Still, she stocked the house with extra water and took some money out of the bank. This year, Ms. Nelson is not worried at all, "because there's no hype."

Then, of course, there were the rosy predictions. The heralding of the new digital economy that was supposed to bring freedom and democracy throughout the world. And then there was the ever-booming stock market, which some optimistic prognosticators contended represented a new era of expanding opportunities for people of all classes. (Remember that booming market?)

"I think you'll find the people who were the most for the millennium, were those who could get the most out of it" says Professor Fishwick. "For instance, the big corporations pumping it as the great free-market society. Well, look what the great new free-market society did for California this year: They can't get any heat!"

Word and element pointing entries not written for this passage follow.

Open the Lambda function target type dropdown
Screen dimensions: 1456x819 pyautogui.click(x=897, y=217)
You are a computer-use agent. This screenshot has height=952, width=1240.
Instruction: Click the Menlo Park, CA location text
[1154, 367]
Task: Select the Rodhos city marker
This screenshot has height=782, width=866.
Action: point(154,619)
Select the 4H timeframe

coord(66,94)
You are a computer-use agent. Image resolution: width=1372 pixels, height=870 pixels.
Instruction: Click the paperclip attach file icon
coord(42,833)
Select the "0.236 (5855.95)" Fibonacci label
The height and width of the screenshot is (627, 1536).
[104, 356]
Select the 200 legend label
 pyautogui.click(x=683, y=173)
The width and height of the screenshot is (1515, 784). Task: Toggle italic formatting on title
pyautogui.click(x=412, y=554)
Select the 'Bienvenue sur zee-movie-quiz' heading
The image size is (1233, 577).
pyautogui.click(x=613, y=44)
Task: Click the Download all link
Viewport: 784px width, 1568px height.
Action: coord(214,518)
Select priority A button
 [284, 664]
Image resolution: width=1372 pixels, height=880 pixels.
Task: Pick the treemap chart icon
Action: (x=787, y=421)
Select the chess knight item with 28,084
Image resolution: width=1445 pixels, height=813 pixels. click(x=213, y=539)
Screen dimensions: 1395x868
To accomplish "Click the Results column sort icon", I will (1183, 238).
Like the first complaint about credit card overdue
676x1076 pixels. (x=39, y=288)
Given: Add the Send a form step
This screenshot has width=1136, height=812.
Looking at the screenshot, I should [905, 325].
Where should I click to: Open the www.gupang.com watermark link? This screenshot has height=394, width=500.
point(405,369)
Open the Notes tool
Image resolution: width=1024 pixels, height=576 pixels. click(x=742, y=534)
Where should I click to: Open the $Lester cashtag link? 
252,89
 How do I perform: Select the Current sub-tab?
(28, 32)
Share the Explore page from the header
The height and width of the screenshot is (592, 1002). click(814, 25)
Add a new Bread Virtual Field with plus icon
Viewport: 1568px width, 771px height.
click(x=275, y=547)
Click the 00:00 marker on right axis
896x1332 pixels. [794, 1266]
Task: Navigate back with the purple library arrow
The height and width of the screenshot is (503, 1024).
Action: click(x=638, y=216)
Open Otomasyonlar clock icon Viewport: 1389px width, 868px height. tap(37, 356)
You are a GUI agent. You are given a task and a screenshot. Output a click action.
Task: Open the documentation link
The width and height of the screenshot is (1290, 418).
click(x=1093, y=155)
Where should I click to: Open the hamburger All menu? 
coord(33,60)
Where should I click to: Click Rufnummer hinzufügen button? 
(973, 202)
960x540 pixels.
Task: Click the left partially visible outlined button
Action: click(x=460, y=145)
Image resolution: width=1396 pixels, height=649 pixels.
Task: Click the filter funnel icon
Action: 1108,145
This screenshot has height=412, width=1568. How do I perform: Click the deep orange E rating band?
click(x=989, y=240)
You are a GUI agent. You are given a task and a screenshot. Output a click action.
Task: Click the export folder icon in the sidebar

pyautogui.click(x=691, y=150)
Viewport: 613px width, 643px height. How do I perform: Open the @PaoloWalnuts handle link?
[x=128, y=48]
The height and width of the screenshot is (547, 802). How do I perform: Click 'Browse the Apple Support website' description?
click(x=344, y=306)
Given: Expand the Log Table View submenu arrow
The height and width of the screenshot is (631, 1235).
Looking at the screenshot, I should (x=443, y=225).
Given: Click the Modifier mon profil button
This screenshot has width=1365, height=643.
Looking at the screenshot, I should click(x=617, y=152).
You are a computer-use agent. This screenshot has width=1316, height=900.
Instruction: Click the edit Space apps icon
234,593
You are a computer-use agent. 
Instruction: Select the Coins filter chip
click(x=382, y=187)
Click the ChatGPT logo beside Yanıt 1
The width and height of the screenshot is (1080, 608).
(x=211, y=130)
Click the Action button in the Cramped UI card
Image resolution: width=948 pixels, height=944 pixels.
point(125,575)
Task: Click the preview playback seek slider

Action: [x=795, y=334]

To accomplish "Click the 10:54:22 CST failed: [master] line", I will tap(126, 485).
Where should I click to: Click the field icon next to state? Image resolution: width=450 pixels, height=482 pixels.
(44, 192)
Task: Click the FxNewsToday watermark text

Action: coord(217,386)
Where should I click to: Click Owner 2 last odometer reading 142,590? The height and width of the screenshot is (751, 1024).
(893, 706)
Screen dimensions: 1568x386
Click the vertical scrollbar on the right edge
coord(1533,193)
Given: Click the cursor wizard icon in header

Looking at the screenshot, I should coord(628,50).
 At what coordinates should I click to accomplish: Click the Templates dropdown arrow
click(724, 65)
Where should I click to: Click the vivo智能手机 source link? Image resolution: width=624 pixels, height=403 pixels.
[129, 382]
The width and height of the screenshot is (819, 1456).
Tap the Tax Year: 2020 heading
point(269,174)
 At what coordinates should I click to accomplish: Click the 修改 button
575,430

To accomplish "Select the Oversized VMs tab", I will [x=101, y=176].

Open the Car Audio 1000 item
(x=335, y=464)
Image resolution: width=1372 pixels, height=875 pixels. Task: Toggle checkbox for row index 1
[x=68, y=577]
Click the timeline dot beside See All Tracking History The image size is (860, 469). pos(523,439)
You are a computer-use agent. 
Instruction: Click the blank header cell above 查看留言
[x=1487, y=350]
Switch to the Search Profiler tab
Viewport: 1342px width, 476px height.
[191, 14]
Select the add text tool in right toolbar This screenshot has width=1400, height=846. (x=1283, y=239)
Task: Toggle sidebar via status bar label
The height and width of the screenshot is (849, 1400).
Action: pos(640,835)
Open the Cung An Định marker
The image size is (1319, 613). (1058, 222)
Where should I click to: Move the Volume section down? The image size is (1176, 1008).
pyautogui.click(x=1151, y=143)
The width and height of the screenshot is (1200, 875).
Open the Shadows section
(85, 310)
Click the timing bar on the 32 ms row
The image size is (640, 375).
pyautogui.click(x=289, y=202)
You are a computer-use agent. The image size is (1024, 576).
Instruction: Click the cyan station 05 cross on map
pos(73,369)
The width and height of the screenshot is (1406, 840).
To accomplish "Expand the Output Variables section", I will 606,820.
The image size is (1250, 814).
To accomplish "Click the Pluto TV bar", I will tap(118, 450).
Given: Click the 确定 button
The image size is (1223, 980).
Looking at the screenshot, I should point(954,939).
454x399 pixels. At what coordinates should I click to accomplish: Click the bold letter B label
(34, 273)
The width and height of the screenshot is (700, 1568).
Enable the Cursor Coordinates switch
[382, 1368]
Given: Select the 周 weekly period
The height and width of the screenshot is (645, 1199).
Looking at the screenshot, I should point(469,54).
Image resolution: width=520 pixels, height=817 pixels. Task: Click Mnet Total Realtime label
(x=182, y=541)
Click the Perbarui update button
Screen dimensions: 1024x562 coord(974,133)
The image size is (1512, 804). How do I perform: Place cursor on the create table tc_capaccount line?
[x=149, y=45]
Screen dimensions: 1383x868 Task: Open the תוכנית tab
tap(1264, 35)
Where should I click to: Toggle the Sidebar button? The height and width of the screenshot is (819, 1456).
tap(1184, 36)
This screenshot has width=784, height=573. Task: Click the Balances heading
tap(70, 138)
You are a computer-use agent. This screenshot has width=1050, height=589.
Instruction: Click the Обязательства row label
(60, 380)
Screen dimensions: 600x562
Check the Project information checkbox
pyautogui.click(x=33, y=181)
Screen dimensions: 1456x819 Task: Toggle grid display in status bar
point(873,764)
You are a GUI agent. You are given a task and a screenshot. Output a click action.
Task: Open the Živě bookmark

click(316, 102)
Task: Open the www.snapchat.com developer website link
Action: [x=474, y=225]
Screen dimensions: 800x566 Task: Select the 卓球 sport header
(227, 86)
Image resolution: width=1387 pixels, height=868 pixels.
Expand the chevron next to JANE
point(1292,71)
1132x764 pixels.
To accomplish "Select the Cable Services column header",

But sticklers for accuracy aren't particularly worried about the failure of the golden age to appear last year. Clearly, it wasn't time yet. Just ask Denver and Las Vegas. Last year, both cities' millennial efforts flopped spectacularly. As the networks' spotlight moved from glittering celebrations in Paris to New York to Minneapolis, they tripped on downtown Denver. It was pretty much empty, thanks to heavy security precautions designed to prevent the kind of apocalyptic riots that have broken out after Super Bowl games.

Now, with plans for a day- and night-long celebration for more than 100,000 people, Denver's mayor is boasting that they've actually got it "right" and everyone else had it "wrong."

Las Vegas is playing a similar game of millennial semantics. Last year, the city fathers looked at the glittering Vegas strip and decided there were lights enough. Who needs fireworks in Vegas? The evening was so anticlimactic, this year they plan on launching 13,000 firework shells from atop 12 hotel-casinos "canopying" the sky with the biggest fireworks display in the city's history.

But New York, which likes to think of itself as the undisputed king of all New Year's celebrations, millennial or otherwise, is far from impressed with its Western colleagues' efforts.

"It's important to point out that the real millennium is, to some extent, a state of mind," says Brendan Sexton, president of the Times Square Business Improvement District. "And if we say the millennium was last year, it was!"

Indeed, the millennium, like the calendar, is nothing more than a human creation. But as students of mythology, like Gene Toews of Highland Ranch, Colo., point out, its real significance lies in the human heart.

"The millennial myth ... engages us with our fantasies around the mysteries and struggles around life and death," he says.

That was true, in a way, for Ms. Markhbein and her husband. The night of their millennium - with all of Paris lit up in celebration - was a pivotal experience she'll never forget.

"It was probably the most romantic thing we've done in 22 years of marriage," she says. "It was just incredible."